If $A \mathbf{x} = 0$, is $\mathbf{x}^T A^{\dagger} = 0$ true? ($A^{\dagger}$ is the pseudoinverse of $A$)

Question

Let $A$ be a $n \times n$ matrix, which can be non-singular. We know that $A \mathbf{x} = 0$.
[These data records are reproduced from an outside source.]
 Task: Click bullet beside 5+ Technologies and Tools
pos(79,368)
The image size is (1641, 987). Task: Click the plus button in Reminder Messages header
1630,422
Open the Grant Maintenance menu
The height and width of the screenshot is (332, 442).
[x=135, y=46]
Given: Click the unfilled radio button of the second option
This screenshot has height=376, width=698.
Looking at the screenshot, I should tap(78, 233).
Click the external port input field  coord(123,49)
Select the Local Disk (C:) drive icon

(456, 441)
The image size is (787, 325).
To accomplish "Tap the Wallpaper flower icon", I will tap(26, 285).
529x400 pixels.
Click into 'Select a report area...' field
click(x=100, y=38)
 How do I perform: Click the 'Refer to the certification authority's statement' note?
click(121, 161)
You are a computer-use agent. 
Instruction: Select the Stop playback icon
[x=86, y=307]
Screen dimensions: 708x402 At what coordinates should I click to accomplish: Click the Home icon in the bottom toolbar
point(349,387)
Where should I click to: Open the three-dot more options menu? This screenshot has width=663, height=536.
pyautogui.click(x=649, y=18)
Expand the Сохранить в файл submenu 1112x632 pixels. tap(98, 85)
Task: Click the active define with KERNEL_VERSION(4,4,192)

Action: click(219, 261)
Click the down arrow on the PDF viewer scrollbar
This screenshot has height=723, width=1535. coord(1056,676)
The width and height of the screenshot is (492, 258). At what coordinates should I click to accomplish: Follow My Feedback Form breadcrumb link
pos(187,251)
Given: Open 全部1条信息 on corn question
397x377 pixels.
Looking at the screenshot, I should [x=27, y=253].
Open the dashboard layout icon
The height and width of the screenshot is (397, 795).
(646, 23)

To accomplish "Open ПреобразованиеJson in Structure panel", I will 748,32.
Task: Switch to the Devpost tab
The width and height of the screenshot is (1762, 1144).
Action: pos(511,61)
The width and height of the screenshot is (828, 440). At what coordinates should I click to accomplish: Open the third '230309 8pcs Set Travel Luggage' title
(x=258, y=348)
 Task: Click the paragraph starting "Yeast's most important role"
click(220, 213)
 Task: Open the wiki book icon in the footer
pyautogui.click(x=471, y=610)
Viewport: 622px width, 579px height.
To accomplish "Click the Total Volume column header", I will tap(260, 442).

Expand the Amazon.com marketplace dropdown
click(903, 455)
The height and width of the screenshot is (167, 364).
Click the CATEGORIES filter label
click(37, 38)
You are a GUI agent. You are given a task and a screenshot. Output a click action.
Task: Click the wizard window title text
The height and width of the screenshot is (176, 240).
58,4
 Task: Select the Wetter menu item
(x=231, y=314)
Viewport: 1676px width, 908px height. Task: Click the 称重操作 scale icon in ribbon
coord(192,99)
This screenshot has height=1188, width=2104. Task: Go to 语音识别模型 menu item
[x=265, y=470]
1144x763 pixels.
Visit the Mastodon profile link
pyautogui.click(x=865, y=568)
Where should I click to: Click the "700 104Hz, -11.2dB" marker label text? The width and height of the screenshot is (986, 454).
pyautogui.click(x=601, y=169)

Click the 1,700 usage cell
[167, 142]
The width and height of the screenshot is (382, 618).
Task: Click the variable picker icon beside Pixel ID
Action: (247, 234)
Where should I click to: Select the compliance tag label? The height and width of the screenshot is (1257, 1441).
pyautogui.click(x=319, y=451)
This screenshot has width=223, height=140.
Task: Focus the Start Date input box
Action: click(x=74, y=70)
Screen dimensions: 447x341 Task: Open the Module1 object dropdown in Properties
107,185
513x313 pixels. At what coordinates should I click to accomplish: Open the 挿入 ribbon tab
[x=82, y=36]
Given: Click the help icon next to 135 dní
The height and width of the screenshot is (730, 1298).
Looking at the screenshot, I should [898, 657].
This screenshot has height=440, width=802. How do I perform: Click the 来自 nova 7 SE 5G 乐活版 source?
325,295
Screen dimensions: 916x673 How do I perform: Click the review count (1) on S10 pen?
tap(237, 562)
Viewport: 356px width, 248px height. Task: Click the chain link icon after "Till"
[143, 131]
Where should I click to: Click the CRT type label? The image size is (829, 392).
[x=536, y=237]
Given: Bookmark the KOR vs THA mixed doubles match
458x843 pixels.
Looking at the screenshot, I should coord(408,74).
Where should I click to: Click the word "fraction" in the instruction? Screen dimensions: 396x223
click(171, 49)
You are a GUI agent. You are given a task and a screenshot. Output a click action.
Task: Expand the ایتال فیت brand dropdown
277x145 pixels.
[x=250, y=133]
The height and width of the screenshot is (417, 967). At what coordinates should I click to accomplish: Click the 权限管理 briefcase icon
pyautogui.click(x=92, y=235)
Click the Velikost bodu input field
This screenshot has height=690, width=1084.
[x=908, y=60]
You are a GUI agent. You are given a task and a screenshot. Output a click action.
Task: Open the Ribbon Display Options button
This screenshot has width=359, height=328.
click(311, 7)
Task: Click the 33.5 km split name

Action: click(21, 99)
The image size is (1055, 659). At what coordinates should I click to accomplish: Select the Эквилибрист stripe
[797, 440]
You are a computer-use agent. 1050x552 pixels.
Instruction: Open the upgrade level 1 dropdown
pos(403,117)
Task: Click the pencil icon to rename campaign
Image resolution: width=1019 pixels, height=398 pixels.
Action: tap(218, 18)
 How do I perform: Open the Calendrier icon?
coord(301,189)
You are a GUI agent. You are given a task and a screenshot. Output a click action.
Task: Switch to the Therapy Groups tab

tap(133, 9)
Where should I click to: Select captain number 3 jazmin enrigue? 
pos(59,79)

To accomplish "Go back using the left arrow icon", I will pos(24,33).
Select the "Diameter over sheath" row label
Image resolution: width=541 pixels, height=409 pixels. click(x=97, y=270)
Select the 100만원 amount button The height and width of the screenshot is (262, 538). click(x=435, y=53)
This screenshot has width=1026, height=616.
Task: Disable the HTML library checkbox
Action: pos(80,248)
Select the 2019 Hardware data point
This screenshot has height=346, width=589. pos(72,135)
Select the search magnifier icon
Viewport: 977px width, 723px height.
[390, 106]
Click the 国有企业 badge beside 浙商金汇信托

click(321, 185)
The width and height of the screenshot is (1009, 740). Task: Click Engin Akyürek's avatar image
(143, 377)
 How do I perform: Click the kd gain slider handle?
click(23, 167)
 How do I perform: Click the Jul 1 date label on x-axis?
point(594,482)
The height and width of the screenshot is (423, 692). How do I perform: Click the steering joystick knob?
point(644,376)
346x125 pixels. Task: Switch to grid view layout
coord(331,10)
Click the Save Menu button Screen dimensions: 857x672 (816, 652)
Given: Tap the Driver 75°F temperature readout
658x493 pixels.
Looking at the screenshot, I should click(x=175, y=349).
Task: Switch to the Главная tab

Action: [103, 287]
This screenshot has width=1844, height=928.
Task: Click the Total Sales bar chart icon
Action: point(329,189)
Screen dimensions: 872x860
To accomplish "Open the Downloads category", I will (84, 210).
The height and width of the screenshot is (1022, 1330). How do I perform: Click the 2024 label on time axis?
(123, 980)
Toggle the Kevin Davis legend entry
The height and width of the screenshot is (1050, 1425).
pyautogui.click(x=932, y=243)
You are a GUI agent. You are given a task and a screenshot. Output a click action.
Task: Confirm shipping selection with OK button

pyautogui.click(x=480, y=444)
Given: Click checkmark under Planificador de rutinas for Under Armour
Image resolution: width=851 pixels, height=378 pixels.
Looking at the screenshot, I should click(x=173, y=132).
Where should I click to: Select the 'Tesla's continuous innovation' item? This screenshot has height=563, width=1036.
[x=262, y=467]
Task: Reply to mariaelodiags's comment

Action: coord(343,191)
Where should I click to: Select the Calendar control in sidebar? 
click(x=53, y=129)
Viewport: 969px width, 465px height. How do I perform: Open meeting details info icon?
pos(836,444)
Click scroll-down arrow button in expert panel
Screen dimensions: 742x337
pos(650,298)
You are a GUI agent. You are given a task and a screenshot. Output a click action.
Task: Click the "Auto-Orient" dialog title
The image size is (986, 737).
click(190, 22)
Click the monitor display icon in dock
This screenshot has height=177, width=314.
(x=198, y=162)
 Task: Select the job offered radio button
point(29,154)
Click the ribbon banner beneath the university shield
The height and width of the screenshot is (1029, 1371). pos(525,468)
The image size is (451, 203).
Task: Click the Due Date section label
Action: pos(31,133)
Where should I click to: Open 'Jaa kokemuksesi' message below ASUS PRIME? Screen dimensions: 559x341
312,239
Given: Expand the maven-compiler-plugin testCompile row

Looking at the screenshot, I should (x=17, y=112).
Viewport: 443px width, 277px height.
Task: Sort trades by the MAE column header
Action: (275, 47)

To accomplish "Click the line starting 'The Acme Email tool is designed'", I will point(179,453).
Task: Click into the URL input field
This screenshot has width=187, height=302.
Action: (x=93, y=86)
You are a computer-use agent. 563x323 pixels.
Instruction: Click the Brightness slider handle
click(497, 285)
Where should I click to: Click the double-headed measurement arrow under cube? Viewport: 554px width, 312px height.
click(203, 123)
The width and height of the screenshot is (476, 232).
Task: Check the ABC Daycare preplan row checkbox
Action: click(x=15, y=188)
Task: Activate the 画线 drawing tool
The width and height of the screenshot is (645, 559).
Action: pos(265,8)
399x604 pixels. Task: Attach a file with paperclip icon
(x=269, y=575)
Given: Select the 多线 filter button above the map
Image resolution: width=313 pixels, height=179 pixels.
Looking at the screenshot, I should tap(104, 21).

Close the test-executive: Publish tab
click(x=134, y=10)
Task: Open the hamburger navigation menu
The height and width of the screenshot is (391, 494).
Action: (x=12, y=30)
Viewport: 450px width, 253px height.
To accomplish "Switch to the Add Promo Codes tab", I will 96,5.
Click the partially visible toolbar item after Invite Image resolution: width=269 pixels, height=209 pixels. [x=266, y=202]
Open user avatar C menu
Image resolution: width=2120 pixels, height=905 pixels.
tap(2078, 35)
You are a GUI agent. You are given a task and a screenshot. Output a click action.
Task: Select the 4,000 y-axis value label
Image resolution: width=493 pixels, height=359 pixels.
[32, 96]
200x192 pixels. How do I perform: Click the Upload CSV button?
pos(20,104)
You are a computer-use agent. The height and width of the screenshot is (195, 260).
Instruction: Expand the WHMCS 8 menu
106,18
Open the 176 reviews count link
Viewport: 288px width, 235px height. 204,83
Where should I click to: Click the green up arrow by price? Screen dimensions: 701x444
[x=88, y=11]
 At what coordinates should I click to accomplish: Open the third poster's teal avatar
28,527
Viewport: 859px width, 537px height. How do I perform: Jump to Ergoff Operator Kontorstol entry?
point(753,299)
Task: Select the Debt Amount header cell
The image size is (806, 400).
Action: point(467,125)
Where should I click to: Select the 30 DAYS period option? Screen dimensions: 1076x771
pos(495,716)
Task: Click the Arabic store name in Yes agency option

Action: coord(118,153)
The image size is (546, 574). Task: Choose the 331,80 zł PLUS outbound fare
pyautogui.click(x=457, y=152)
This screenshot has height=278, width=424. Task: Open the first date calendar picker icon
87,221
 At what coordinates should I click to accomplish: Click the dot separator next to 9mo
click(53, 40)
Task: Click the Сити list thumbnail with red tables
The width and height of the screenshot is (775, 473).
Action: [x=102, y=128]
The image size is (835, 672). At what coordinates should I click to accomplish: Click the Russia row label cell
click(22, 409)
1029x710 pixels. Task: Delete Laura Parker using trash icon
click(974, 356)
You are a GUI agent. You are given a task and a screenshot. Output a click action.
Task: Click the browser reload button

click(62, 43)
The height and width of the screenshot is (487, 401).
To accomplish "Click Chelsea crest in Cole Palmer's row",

Is it true that $\mathbf{x}^T A^{\dagger} = 0$ as well, where $A^{\dagger}$ is the left-pseudoinverse of $A$. If so, why?

Answer 1

Consider the more general case in which $A$ is an $m\times n$ matrix with rank $r$ and let $A = U\Sigma V^T$ be the SVD of $A$. Then $\operatorname{null}(A) = \operatorname{span}\{v_{r+1},\ldots,v_n\}$. So, if $Ax = 0$, then

$$ x^TA^\dagger = y^T{V_{r+1:n}}^T[V_{1:r}~V_{r+1:n}] \Sigma^\dagger U^T = y^T[0_{n\times r}~I_{n\times(n-r)}] \begin{bmatrix} \hat{\Sigma}^{-1} & 0\\ 0 & 0 \end{bmatrix}U^T = 0^T, $$ where $\hat{\Sigma}$ is the leading $r\times r$ principal submatrix of $\Sigma$.